You are viewing a plain text version of this content. The canonical link for it is here.
Posted to user@spark.apache.org by Cyril Scetbon <cy...@free.fr> on 2016/06/03 14:35:38 UTC

Spark Streaming w/variables used as dynamic queries

Hey guys,

Can someone help me to solve the current issue.

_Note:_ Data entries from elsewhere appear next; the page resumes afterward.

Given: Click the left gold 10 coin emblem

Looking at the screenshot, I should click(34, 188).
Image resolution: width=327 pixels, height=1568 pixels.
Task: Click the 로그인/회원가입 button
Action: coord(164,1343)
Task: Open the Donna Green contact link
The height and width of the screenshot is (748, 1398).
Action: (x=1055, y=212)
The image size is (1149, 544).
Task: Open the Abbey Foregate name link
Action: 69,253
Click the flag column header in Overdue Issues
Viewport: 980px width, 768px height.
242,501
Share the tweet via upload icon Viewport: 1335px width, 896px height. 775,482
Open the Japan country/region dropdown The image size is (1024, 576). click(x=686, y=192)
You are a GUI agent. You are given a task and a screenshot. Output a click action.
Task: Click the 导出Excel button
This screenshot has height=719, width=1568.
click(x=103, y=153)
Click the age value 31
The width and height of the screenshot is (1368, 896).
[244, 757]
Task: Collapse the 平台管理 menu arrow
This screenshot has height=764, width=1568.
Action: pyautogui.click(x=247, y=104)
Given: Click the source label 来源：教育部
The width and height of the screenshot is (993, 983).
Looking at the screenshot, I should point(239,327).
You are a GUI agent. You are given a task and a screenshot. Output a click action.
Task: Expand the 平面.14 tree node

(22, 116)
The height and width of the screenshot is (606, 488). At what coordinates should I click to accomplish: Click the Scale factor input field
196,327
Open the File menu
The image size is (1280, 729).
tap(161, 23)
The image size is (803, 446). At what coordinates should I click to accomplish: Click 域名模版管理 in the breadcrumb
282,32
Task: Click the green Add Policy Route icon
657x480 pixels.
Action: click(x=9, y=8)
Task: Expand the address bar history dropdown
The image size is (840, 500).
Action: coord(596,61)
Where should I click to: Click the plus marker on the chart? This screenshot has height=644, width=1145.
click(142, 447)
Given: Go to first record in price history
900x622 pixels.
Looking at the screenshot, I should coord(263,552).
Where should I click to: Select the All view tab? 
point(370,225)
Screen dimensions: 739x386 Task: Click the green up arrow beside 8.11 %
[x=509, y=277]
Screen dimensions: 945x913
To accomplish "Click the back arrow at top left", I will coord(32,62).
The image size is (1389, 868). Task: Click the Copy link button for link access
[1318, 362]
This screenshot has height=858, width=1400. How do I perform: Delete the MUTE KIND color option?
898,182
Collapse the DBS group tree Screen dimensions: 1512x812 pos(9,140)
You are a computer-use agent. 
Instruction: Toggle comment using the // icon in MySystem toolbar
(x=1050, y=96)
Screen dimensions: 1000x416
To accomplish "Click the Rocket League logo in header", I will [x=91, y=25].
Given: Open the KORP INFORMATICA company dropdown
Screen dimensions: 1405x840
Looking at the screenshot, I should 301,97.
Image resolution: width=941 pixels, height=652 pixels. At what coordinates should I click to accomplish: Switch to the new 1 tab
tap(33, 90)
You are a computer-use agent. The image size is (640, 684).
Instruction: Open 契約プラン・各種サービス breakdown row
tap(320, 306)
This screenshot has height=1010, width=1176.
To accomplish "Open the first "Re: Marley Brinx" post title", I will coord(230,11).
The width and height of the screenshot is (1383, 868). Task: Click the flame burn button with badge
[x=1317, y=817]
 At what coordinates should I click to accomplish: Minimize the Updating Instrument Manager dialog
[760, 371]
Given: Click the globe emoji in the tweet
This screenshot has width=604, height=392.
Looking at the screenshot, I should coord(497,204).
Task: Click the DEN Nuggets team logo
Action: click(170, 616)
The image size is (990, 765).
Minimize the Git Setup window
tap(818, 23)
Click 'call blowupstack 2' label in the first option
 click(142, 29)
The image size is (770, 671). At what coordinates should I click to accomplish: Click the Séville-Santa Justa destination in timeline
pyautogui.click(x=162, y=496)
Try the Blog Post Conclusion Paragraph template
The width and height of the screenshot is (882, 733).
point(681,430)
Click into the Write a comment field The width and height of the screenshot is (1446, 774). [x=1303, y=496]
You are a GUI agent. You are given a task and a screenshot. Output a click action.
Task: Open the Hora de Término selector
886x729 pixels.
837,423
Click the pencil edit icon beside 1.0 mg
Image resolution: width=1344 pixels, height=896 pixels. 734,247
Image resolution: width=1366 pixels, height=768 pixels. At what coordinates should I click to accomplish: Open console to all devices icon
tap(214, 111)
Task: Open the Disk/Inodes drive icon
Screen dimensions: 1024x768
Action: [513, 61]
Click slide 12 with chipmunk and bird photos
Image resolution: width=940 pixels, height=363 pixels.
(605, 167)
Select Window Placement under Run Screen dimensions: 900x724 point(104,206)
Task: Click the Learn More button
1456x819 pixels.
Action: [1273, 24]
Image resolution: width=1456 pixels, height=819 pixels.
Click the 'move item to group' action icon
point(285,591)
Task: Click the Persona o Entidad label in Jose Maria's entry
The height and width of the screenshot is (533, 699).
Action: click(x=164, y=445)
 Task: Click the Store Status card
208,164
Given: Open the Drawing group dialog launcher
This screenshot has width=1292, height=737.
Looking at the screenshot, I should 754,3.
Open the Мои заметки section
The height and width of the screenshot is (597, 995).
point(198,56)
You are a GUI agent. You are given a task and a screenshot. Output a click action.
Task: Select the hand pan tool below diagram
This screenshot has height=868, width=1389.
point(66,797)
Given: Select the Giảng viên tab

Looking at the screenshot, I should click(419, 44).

My code is the following :

    var arr = new ArrayBuffer[String]()
    sa_msgs.map(x => x._1)
           .foreachRDD { rdd => arr = new ArrayBuffer[String]()
    }
    (2)
    sa_msgs.map(x => x._1)
           .foreachRDD { rdd => arr ++= rdd.collect
    }
    (3)
    val rdd_site_aids = sc.esRDD(EsIndex, arr.toList.mkString(prefix,separator,suffix))                          
    (4)

    sa_msgs.map(x => x._1)
           .foreachRDD { rdd =>

             rdd.map(x => (x, 0))
                .join(rdd_site_aids)
                ...
           }
This code works well with Spark but not with Spark Streaming because arr is not defined at the same time (3) or (4) are executed

I'd enjoy to do everything in (4) foreachRDD but sc is not serializable ... and esRDD needs a query that I construct from sa_msgs

Does anybody see a way to solve it ? (1) and (2) not blocking seems to be the real issue, but there is certainly a Spark Streaming way to solve it.

Thanks